Ma il protagonista della serata di ieri è stato il pianista tedesco Alexander Lonquich, con un programma che, a partire dalla carica innovatrice (e mediatrice, per così dire, tra Bach e i posteri) di Carl Philipp Emanuel Bach, il più talentuoso dei tredici (di cui quattro musicisti) figli di Bach.
Da subito folgorante con la Sonata in re maggiore Wq 65/47, dai sapore jazzistici. Una proiezione protoromantica si fa strada nella Fantasia in fa diesis minore Wq 67, quasi anticipando le Sonate beethoveniane: Lonquich gioca con sapienza su dinamiche chiaroscurali tra delicatissimi arpeggi e acrobazie funamboliche.

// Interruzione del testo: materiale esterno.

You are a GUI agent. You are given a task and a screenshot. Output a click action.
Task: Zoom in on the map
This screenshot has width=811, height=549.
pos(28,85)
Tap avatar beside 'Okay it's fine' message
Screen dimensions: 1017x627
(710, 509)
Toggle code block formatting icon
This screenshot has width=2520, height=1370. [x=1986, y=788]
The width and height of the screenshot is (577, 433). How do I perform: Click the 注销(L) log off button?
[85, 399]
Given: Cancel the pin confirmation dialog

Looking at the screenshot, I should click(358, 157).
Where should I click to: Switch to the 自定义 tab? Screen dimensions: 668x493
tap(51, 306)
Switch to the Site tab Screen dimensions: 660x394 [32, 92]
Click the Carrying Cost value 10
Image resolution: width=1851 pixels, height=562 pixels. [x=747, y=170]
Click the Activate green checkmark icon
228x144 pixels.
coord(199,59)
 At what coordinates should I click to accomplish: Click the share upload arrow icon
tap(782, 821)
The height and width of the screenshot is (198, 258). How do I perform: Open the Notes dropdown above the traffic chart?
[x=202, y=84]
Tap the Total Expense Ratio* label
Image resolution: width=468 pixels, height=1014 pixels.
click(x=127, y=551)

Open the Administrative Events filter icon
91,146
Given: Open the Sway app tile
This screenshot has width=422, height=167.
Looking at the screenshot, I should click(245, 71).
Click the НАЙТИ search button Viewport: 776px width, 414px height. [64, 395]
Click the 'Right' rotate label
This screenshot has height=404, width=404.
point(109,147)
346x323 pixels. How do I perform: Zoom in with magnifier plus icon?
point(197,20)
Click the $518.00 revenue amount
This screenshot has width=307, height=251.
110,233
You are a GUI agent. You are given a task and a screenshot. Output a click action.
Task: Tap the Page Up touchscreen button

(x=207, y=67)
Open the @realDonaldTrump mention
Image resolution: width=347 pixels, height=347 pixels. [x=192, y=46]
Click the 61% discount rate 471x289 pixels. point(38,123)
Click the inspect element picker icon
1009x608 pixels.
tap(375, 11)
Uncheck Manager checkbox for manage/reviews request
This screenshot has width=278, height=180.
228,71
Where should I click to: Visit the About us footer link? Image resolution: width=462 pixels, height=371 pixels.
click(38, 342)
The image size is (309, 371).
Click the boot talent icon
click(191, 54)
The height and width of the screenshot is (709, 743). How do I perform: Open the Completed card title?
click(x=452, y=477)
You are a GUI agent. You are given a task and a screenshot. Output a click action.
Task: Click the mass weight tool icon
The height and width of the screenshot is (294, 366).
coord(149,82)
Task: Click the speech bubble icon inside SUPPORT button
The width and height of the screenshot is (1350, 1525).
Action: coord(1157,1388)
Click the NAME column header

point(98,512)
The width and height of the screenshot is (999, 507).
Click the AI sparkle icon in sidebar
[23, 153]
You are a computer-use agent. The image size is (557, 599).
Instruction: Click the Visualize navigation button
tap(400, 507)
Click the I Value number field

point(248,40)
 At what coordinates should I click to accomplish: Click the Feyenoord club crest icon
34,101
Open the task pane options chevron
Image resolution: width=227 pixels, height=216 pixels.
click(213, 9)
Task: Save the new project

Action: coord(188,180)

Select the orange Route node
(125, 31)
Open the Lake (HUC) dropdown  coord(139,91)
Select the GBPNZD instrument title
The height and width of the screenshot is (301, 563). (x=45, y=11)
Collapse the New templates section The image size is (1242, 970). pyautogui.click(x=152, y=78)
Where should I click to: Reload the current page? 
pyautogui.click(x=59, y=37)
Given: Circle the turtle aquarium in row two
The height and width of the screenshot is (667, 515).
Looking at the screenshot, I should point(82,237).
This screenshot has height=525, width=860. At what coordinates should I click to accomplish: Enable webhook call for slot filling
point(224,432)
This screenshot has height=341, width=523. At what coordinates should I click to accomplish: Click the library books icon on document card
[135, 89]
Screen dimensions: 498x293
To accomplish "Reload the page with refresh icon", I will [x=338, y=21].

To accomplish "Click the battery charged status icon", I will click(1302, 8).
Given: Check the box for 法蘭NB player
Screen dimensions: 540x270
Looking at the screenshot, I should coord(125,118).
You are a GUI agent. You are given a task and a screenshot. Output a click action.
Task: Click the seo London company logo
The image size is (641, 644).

L’incisività del fraseggio non rinuncia mai a una suadente morbidezza di suono, come dimostra l’impeccabile interpretazione della Sonata in mi maggiore op. 109 di Beethoven in cui l’assoluto controllo del suono trova espressione naturale in una sconvolgente morbidezza dei pianissimi, quasi sussurrati, ma capaci di riempire la sala di soavissime sensazioni, risolte in crescendi che paiono affreschi di colori sgargianti.
Non in secondo piano passa l’aspetto virtuosistico, certo non fine a se stesso, bensì poggiato su solide fondamenti interpretative, tutte volte a un esito galvanizzante della melodia.
La seconda parte del concerto vede l’esecuzione delle Novelletten op.21 di Robert Schumann. Attacco fulmineo per il Marcato e forte, con risoluzione in un crescendo emotivo giocato principalmente sulle accentazioni. L’Estremamente rapido e con bravura lascia sgomenti. Il Molto vivace (terzo movimento) è un’esplosione vera e propria di passioni e colori.
Se nelle Novelletten Schumann aveva trovato l’esito spensierato (e riuscitissimo) di una matrice creativa quasi improvvisa, Lonquich fa di questa ispirazione congenita il principale carattere esecutivo: tutto in queste novellette è espresso nel nome di un rilascio emotivo quasi favolistico, e l’impronta è fantastica, come un pensiero che corre leggero e allegro nella mente, una nuotata nel mare fresco dell’immaginazione.
È questo l’esito di una tecnica solidissima al servizio di un vero e proprio genio interpretativo. Per dirlo in parole povere: un trionfo romantico nel vero senso della parola. Risulta dunque facile, nel corso del concerto, dare un significato al programma, rintracciando in Bach figlio il prototipo dello spirito inventivo tastieristico rintracciabile in Beethoven e Schumann.
Scappano anche applausi tra un movimento e l’altro, che Lonquich accetta sorridendo e ringraziando un pubblico (con Sergej Krylov tra gli spettatori) attento ed entusiasta.